Work to complete
Without the images, write out the entries word for word.

[Records contained in a dataset]
———

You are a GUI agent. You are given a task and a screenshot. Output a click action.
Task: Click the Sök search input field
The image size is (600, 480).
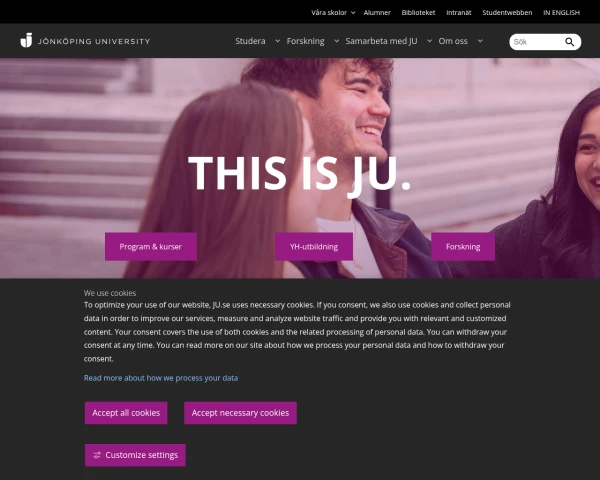tap(537, 42)
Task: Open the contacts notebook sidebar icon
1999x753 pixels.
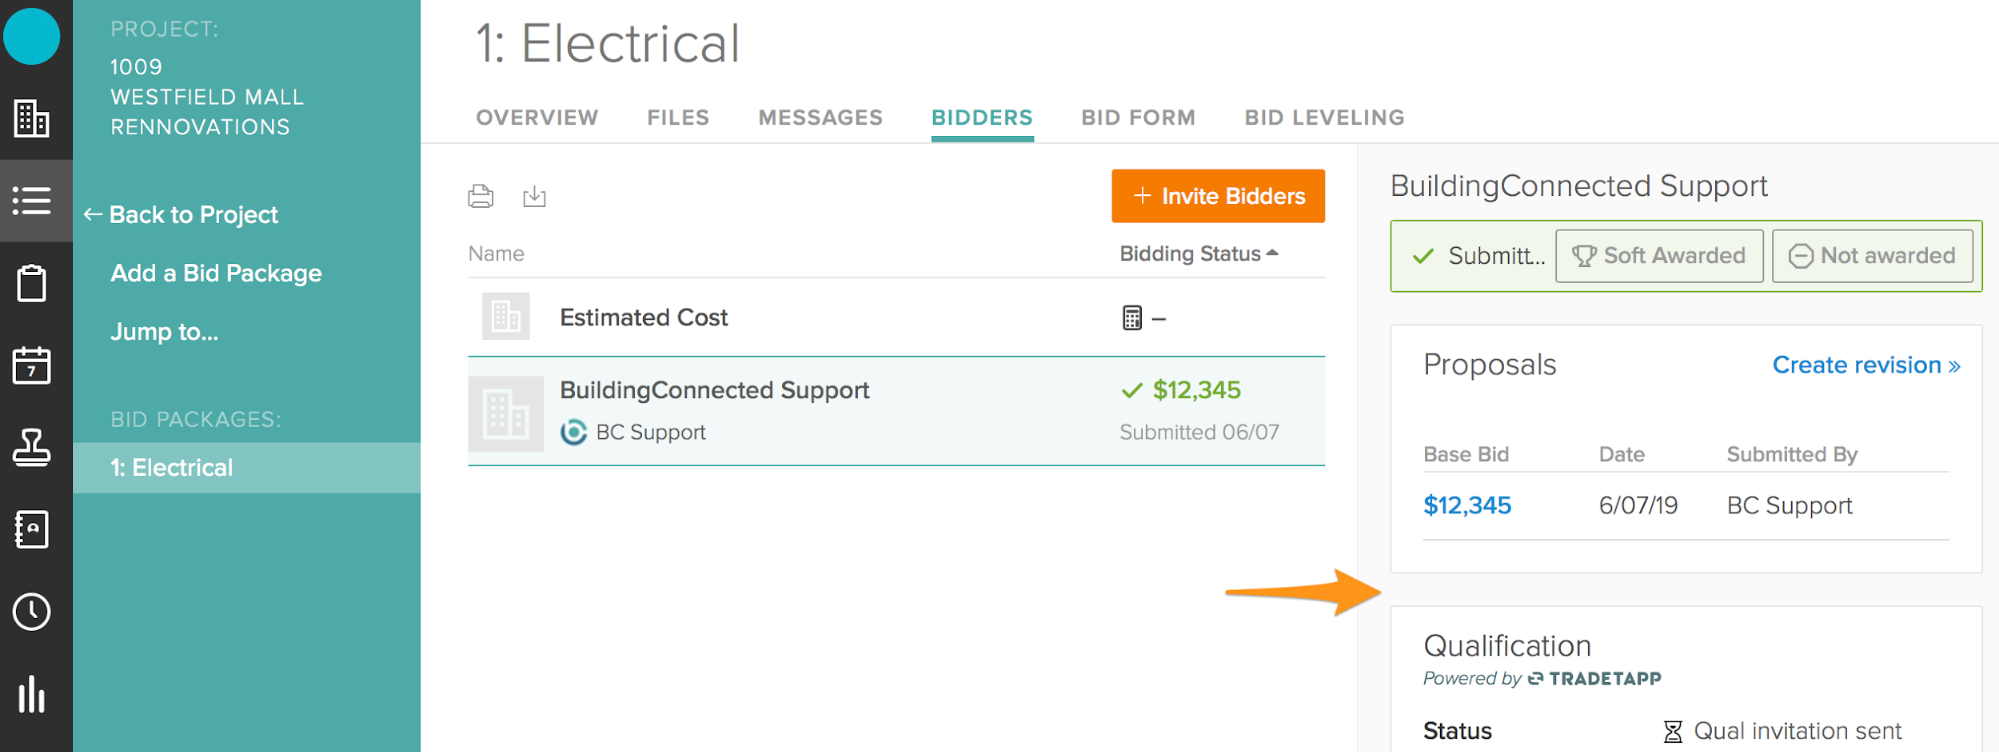Action: click(x=32, y=529)
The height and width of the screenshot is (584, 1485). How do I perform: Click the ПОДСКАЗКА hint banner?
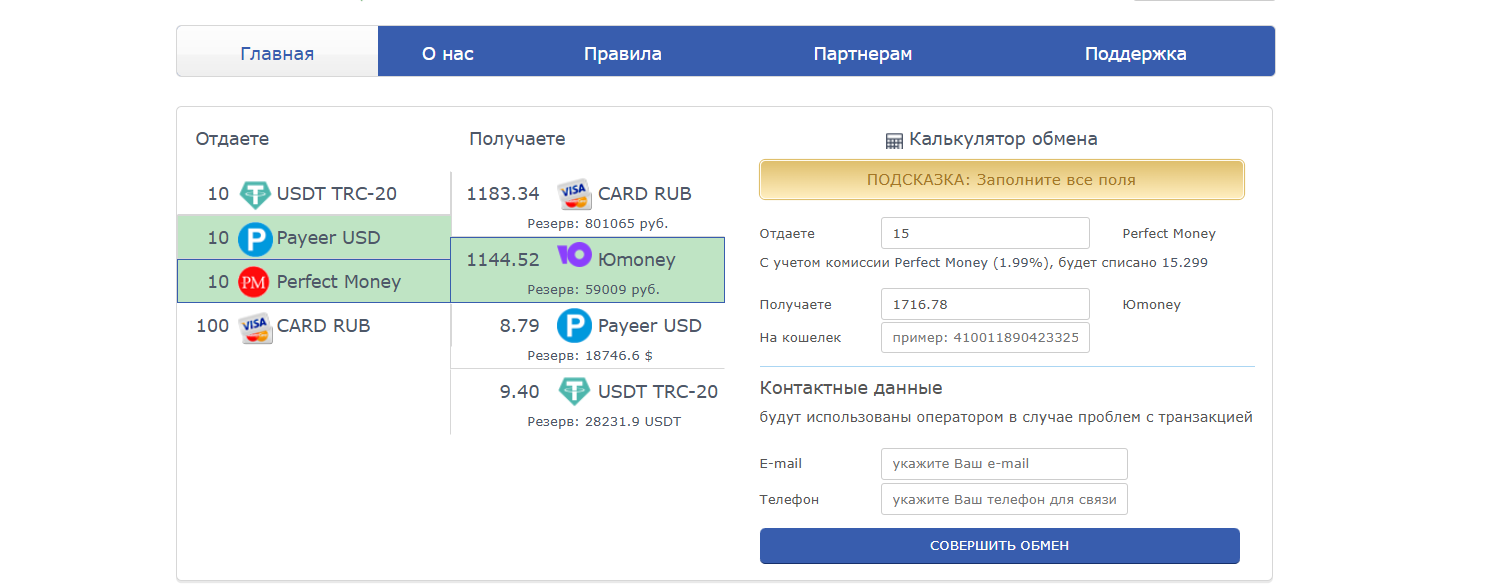[x=1001, y=179]
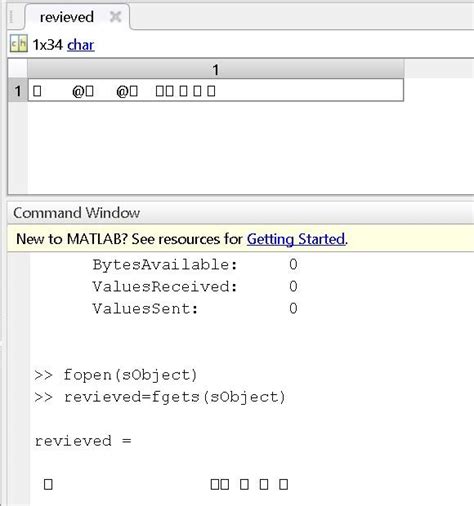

———

Task output
You are a GUI agent. You are given a task and a screenshot. Output a click action.
Task: Click the Sök search input field
The image size is (600, 480).
tap(537, 42)
Task: Open the contacts notebook sidebar icon
1999x753 pixels.
Action: click(x=32, y=529)
The height and width of the screenshot is (584, 1485). How do I perform: Click the ПОДСКАЗКА hint banner?
[x=1001, y=179]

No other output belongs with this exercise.